*DESCRIPTION OF THE TASK*:
Repeat the data that follows exactly, starting at the line with "The image size is (644, 253)." and ending at the line with "Given: Click the vertical", and leave out every picture.

Collected data:
= = = = = = =

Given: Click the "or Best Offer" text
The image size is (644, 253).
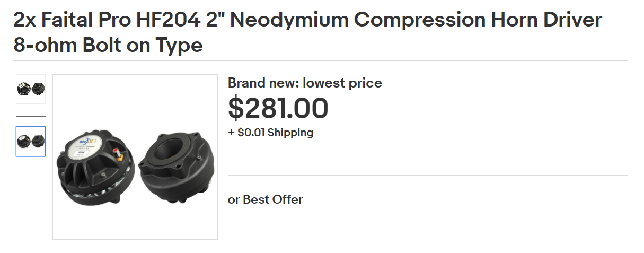Looking at the screenshot, I should click(265, 200).
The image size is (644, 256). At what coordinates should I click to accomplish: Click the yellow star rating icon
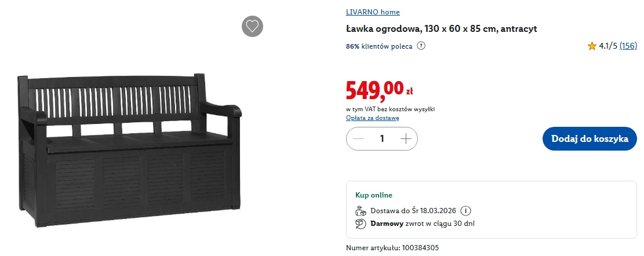pos(592,46)
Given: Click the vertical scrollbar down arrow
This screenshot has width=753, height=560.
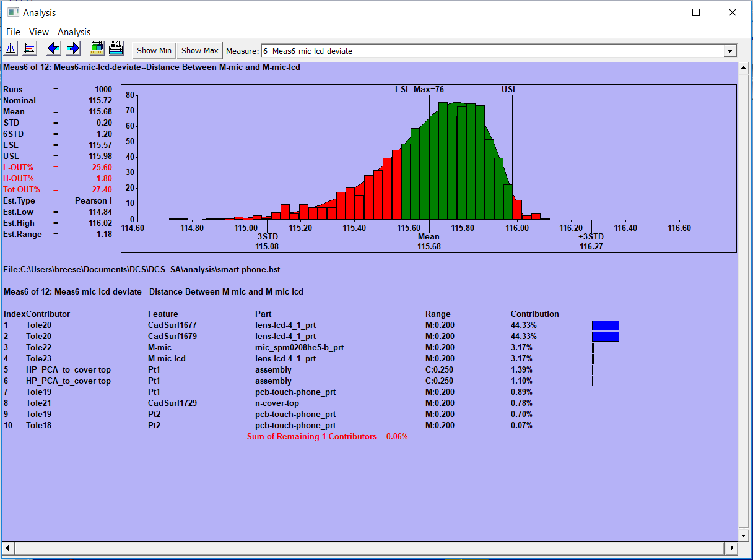Looking at the screenshot, I should tap(742, 535).
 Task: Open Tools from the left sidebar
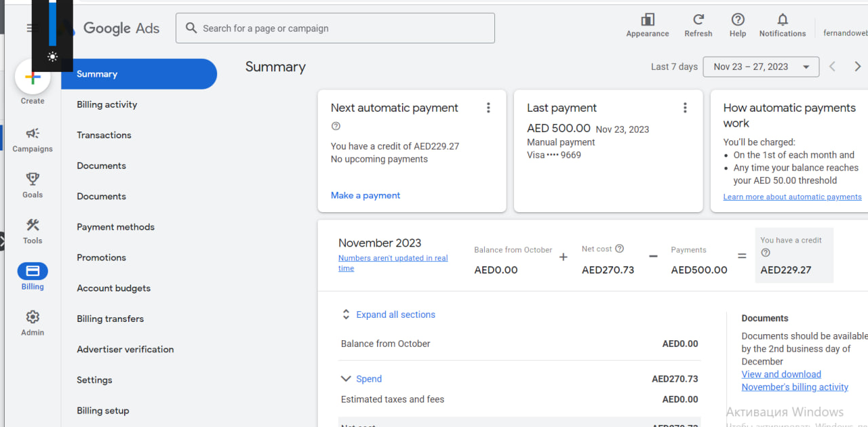(33, 226)
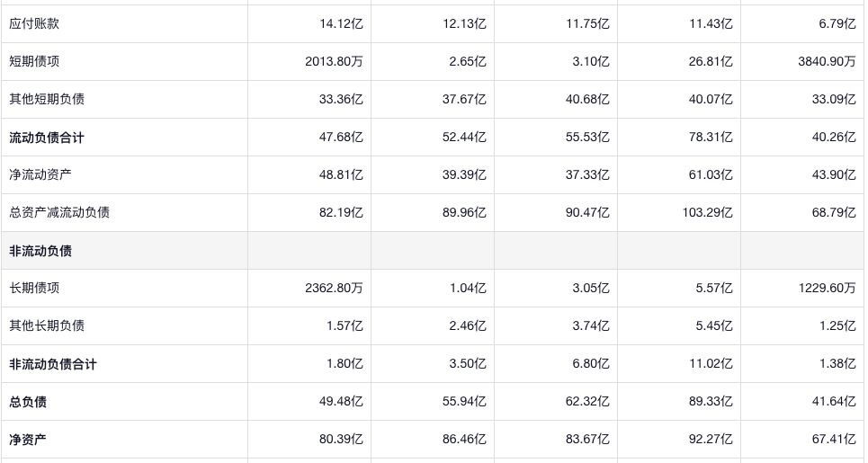Click the 2013.80万 short-term debt cell
Viewport: 868px width, 463px height.
tap(334, 62)
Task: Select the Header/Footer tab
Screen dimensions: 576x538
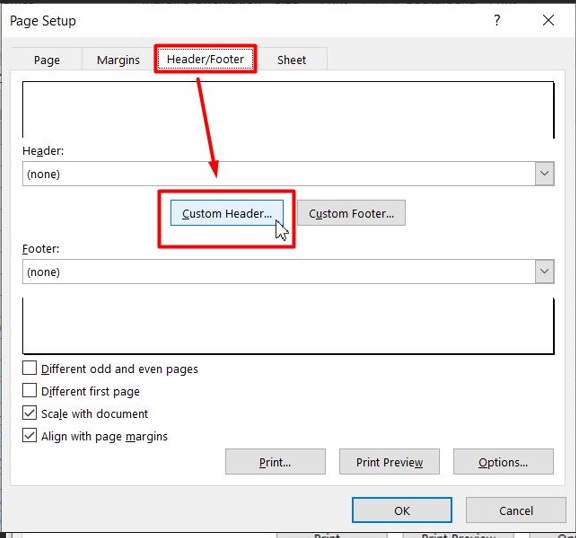Action: point(205,59)
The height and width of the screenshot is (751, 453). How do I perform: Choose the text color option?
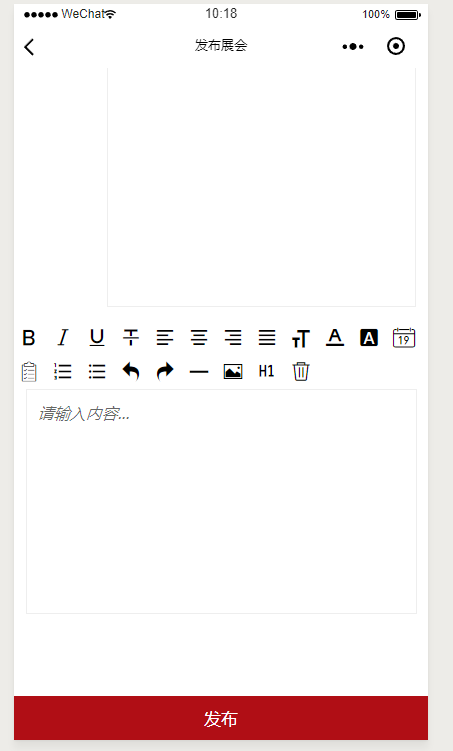coord(335,338)
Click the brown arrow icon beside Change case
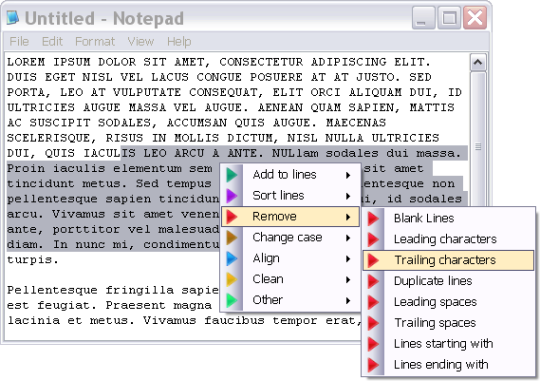The image size is (540, 381). (232, 237)
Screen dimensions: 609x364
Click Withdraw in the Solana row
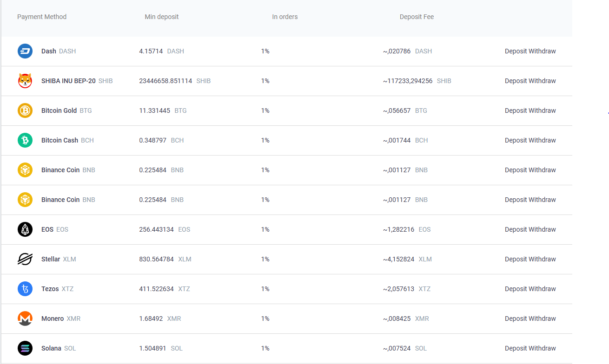click(x=543, y=348)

= = = = = = =

*EXERCISE RESULT*:
The image size is (644, 253).
Looking at the screenshot, I should click(265, 200).
The image size is (644, 256). At what coordinates should I click to accomplish: Click the yellow star rating icon
pos(592,46)
Given: Click the vertical scrollbar down arrow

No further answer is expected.